▶ GIVEN DATA:
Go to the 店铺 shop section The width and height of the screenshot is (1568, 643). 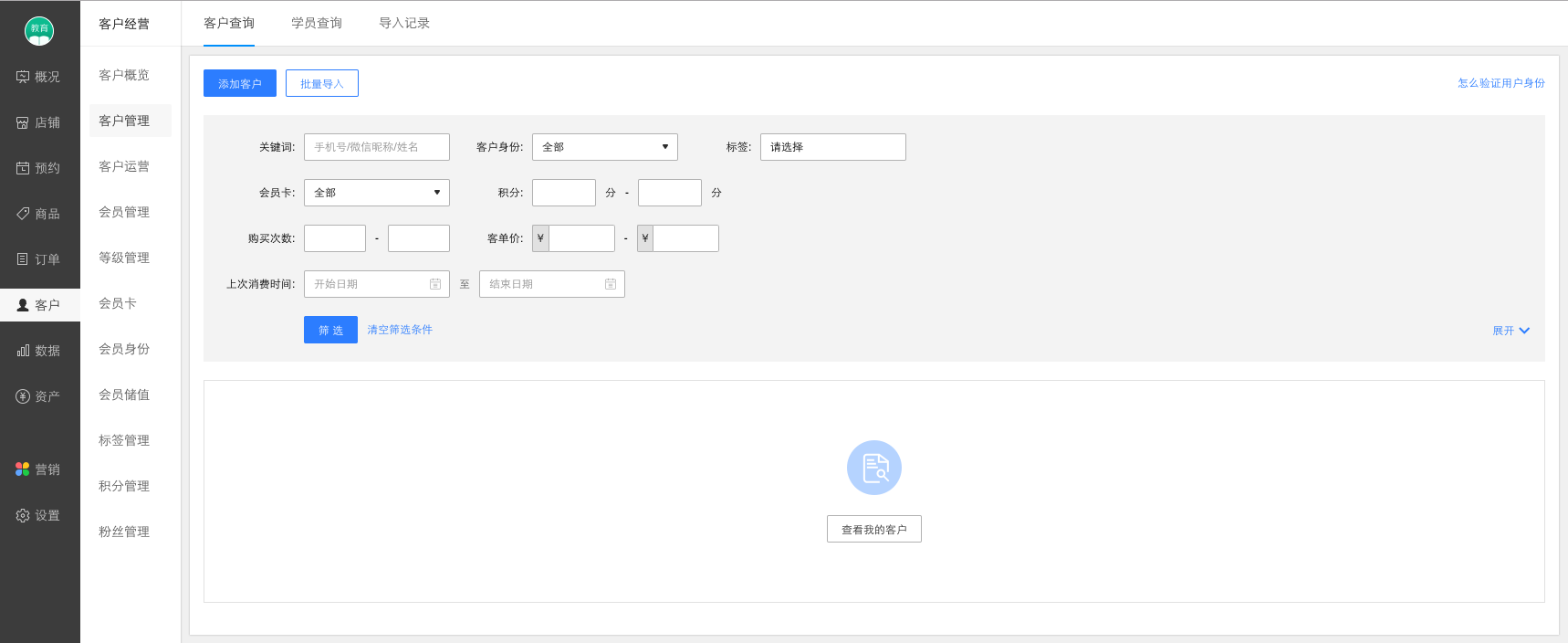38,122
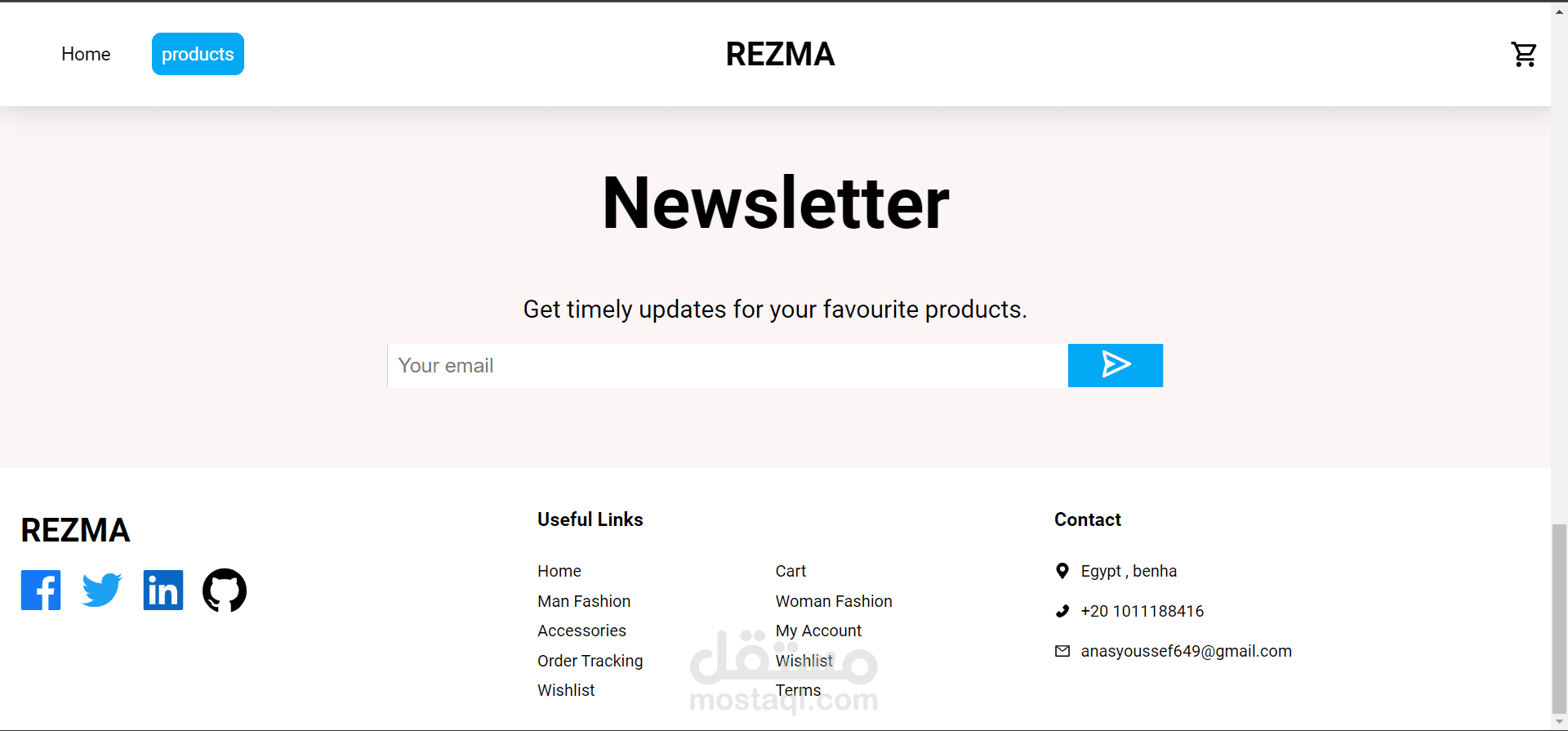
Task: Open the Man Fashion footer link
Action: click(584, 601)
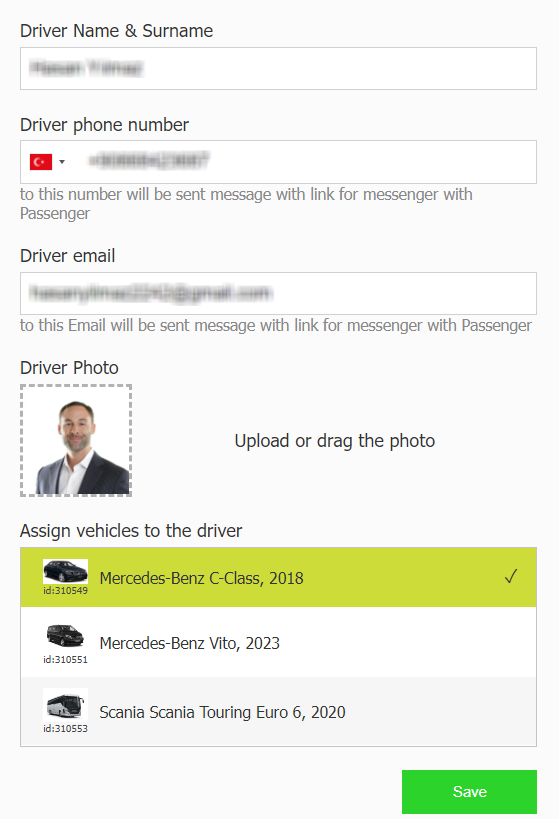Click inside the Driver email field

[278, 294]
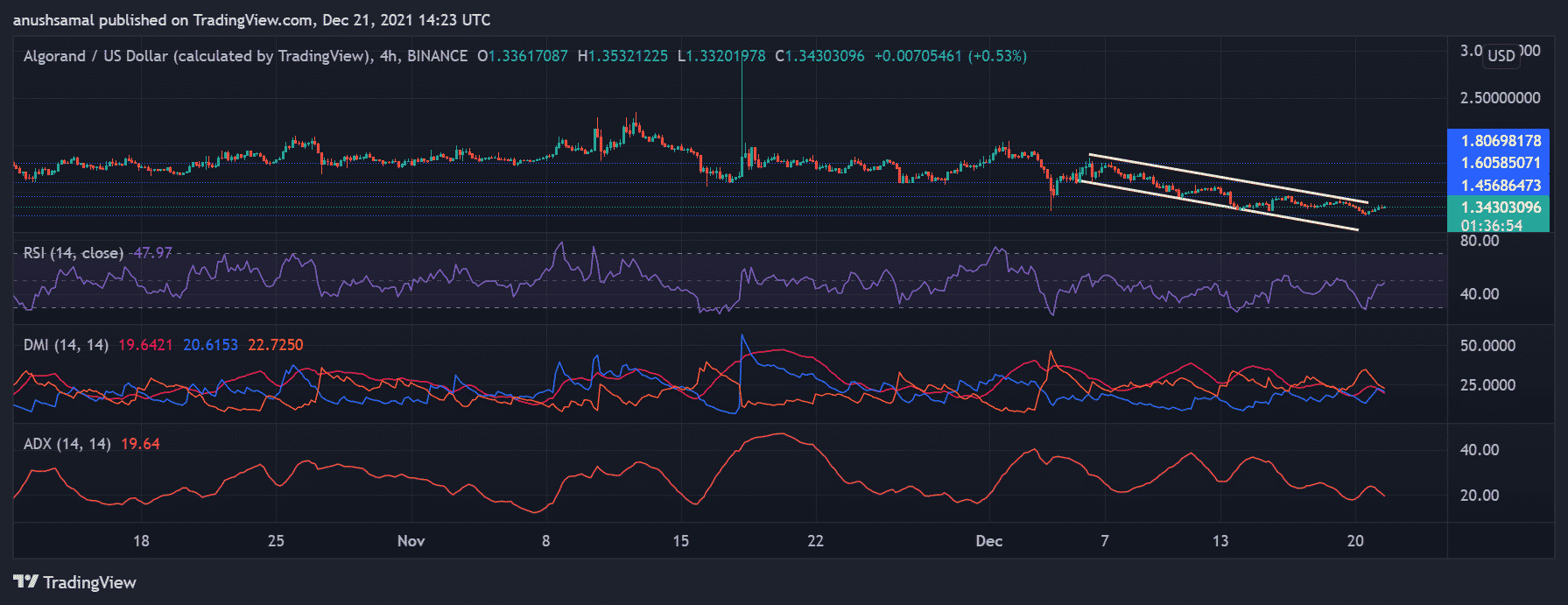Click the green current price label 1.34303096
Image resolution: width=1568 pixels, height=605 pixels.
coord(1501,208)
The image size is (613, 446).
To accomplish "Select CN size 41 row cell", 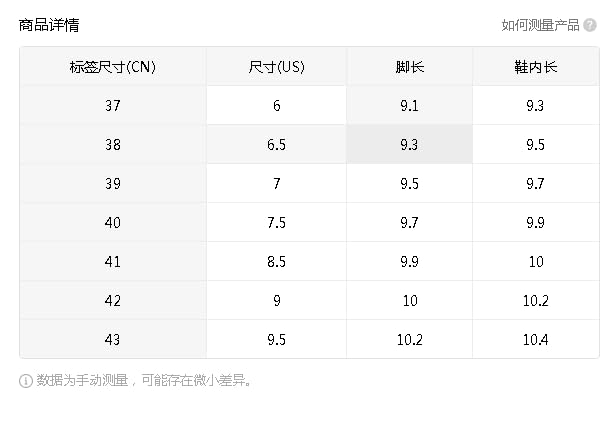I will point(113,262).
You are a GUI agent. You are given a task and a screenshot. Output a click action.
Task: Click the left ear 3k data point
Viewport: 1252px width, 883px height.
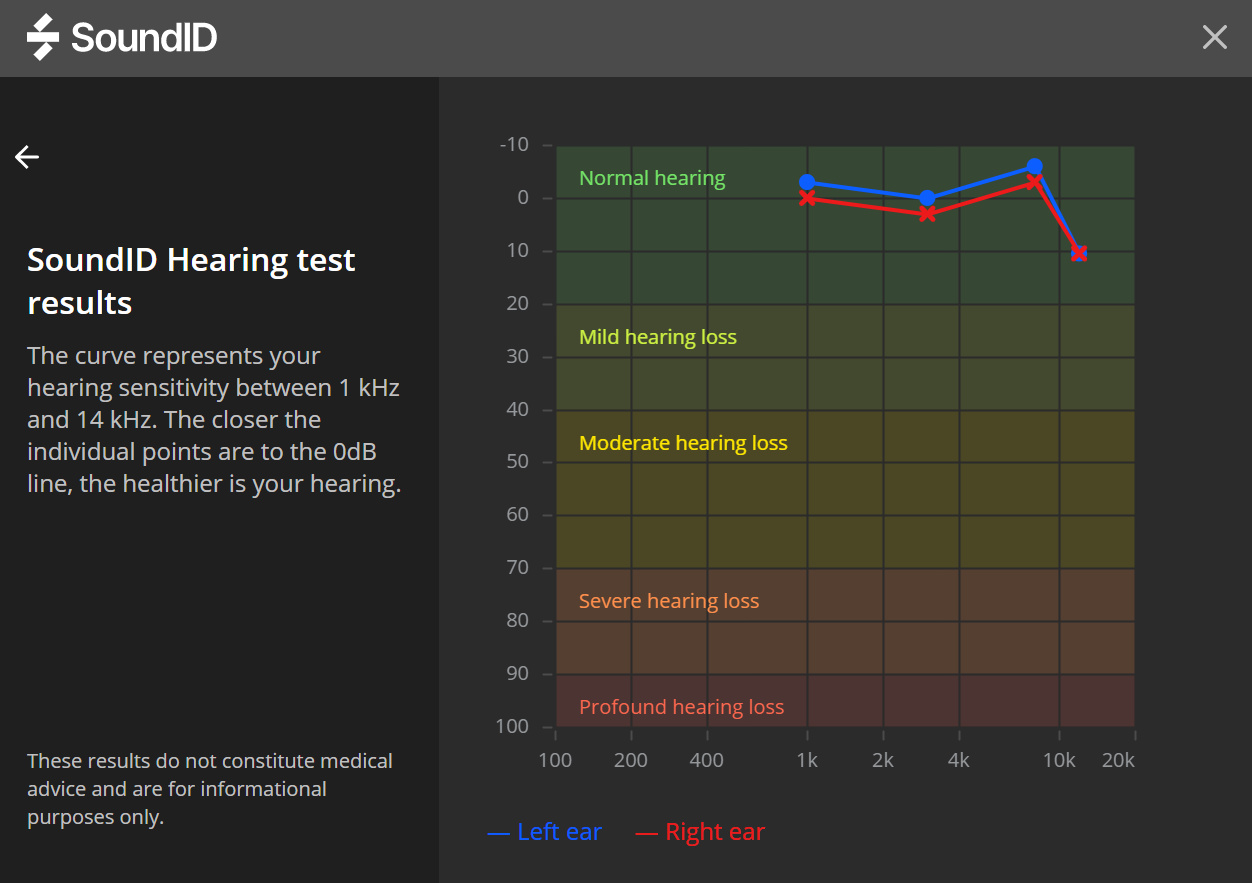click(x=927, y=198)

▶ TO DO:
Edit the lines starting at the one that contains "You are a GUI" and ending at the last line of the entries, replacing "screenshot" with "image" and keeping everything else the same. Leave the pictures out of your answer.

▶ WRITTEN SOLUTION:
You are a GUI agent. You are given a task and a image. Output a click action.
Task: Click the left ear 3k data point
Viewport: 1252px width, 883px height.
click(x=927, y=198)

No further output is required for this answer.